*** Opening GIVEN DATA ***

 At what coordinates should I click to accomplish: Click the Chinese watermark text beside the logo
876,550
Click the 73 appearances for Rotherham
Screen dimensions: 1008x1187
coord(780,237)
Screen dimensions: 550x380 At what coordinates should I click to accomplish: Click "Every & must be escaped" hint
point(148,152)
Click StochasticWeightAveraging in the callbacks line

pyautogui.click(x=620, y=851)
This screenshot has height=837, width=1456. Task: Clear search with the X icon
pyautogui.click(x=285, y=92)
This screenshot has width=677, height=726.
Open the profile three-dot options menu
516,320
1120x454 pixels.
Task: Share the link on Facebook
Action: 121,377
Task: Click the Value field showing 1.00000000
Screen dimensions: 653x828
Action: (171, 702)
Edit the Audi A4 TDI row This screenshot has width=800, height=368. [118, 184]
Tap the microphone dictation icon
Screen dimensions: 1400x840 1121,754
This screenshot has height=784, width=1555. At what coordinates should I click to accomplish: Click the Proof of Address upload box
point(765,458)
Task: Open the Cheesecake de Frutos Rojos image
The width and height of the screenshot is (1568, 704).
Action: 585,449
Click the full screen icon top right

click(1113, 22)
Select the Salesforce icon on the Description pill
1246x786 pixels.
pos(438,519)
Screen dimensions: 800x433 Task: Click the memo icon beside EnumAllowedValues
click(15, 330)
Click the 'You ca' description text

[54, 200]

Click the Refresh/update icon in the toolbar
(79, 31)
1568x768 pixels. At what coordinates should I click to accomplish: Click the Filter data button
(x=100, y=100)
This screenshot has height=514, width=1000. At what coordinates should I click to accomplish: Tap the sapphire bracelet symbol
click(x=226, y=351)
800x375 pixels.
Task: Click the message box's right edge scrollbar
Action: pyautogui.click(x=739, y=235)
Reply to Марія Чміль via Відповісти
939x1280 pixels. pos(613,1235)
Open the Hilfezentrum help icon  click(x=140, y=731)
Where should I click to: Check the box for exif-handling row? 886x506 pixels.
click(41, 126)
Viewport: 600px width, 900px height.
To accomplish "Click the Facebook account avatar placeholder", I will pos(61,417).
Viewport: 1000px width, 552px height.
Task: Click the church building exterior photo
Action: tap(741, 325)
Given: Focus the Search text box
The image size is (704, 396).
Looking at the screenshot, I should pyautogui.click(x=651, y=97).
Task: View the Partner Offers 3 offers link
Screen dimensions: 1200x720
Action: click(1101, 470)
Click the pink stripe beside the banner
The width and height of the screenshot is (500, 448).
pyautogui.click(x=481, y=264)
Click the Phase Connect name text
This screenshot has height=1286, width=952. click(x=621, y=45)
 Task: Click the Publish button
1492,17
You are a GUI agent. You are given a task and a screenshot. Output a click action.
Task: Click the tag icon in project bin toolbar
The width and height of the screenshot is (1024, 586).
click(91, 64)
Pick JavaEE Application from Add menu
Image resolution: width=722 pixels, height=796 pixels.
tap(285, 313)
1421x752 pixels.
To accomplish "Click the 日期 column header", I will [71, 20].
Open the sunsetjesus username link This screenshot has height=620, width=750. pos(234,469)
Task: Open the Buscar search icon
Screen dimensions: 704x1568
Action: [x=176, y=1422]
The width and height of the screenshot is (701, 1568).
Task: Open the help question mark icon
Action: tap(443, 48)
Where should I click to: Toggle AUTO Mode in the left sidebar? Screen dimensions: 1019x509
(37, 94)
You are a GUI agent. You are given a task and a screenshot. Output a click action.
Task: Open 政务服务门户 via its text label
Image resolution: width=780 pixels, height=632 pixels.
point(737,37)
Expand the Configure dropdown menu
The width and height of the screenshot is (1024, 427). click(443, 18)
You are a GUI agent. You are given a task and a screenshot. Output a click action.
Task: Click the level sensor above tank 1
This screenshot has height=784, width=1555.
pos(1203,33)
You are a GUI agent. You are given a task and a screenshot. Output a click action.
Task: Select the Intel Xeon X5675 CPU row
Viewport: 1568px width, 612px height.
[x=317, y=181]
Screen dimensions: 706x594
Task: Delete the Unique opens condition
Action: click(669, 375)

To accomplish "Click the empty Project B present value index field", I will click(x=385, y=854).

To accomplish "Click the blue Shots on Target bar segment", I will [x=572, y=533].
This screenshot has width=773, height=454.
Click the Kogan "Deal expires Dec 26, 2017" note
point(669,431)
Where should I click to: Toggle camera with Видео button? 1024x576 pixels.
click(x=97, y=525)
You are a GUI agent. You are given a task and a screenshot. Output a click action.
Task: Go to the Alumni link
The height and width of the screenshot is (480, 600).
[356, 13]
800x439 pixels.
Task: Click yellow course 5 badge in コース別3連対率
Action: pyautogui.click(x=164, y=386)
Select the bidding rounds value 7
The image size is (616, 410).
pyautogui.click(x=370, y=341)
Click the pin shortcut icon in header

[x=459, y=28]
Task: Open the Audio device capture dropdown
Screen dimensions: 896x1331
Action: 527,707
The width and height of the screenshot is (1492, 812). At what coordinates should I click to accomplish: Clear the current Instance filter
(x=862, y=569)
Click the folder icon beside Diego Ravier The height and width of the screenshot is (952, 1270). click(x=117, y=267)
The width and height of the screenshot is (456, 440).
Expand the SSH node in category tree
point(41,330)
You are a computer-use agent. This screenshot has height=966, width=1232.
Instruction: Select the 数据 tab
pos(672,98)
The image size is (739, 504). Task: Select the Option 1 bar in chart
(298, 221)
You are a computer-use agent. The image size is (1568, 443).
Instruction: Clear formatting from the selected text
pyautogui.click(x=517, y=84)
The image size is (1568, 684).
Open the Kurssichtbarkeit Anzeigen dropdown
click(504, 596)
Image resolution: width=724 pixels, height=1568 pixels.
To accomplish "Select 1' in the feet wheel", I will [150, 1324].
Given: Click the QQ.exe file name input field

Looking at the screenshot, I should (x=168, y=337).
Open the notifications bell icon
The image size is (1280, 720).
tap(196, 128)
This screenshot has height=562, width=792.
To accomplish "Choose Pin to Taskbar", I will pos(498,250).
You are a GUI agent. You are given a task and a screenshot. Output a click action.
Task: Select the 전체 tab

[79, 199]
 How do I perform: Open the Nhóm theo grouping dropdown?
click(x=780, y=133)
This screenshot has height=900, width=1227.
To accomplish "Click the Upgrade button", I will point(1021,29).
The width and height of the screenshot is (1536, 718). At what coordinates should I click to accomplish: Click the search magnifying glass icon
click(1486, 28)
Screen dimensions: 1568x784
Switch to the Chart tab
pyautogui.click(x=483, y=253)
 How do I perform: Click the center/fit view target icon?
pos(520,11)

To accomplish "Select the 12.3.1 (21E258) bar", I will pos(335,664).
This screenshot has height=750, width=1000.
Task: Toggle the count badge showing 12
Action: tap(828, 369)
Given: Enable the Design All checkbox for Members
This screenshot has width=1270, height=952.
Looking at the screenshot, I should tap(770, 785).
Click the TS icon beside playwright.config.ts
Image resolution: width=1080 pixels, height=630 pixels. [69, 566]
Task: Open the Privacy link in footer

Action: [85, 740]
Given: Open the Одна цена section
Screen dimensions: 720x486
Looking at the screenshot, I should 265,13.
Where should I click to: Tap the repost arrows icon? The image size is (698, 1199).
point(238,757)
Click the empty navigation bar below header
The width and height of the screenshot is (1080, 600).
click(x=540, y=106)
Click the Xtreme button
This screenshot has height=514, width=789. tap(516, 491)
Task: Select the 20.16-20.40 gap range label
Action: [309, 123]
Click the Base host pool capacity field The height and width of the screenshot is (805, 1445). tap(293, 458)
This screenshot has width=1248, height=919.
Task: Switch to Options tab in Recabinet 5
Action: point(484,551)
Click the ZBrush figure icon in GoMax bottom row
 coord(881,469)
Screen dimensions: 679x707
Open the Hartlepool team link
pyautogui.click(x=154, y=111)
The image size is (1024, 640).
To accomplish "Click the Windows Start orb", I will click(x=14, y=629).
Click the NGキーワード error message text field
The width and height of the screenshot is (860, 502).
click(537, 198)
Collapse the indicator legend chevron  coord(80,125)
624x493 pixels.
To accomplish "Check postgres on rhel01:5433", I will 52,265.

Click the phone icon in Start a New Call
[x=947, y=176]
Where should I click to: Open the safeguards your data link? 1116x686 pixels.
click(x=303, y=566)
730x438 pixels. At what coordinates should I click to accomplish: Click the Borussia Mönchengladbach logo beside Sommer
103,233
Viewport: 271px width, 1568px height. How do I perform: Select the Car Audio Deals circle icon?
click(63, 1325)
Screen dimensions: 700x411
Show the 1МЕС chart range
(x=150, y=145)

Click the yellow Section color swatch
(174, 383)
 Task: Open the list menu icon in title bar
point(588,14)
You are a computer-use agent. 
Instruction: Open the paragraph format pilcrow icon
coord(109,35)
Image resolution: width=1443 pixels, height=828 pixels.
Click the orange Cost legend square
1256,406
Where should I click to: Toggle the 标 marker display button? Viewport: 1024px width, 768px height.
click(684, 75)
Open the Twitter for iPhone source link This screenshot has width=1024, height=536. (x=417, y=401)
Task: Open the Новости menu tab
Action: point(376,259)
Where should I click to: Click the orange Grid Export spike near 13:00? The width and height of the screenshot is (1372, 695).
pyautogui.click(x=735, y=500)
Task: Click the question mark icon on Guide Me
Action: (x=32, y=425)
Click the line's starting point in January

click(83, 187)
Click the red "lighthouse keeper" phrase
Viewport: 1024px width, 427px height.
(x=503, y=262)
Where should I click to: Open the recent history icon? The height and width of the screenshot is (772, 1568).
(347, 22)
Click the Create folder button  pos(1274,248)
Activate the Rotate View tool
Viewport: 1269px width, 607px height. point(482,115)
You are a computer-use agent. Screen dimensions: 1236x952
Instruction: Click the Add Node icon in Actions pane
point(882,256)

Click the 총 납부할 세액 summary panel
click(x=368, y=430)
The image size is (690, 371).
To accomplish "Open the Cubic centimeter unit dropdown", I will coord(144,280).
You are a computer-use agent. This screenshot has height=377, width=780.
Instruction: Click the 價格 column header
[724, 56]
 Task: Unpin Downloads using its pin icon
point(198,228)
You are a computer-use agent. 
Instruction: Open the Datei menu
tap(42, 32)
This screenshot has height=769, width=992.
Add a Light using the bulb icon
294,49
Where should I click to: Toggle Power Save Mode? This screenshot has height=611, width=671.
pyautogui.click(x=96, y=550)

*** Closing GIVEN DATA ***

**EXERCISE OBJECTIVE**
Scan the lines above for "Click the pin shortcut icon in header" and for "This screenshot has height=900, width=1227.". Repeat exactly the line holding each of them and every line in between.

**SOLVED EXERCISE**
Click the pin shortcut icon in header

[x=459, y=28]
Task: Open the Audio device capture dropdown
Screen dimensions: 896x1331
Action: 527,707
The width and height of the screenshot is (1492, 812). At what coordinates should I click to accomplish: Clear the current Instance filter
(x=862, y=569)
Click the folder icon beside Diego Ravier The height and width of the screenshot is (952, 1270). click(x=117, y=267)
The width and height of the screenshot is (456, 440).
Expand the SSH node in category tree
point(41,330)
You are a computer-use agent. This screenshot has height=966, width=1232.
Instruction: Select the 数据 tab
pos(672,98)
The image size is (739, 504). Task: Select the Option 1 bar in chart
(298, 221)
You are a computer-use agent. The image size is (1568, 443).
Instruction: Clear formatting from the selected text
pyautogui.click(x=517, y=84)
The image size is (1568, 684).
Open the Kurssichtbarkeit Anzeigen dropdown
click(504, 596)
Image resolution: width=724 pixels, height=1568 pixels.
To accomplish "Select 1' in the feet wheel", I will [150, 1324].
Given: Click the QQ.exe file name input field

Looking at the screenshot, I should (x=168, y=337).
Open the notifications bell icon
The image size is (1280, 720).
tap(196, 128)
This screenshot has height=562, width=792.
To accomplish "Choose Pin to Taskbar", I will pos(498,250).
You are a GUI agent. You are given a task and a screenshot. Output a click action.
Task: Select the 전체 tab

[79, 199]
 How do I perform: Open the Nhóm theo grouping dropdown?
click(x=780, y=133)
This screenshot has height=900, width=1227.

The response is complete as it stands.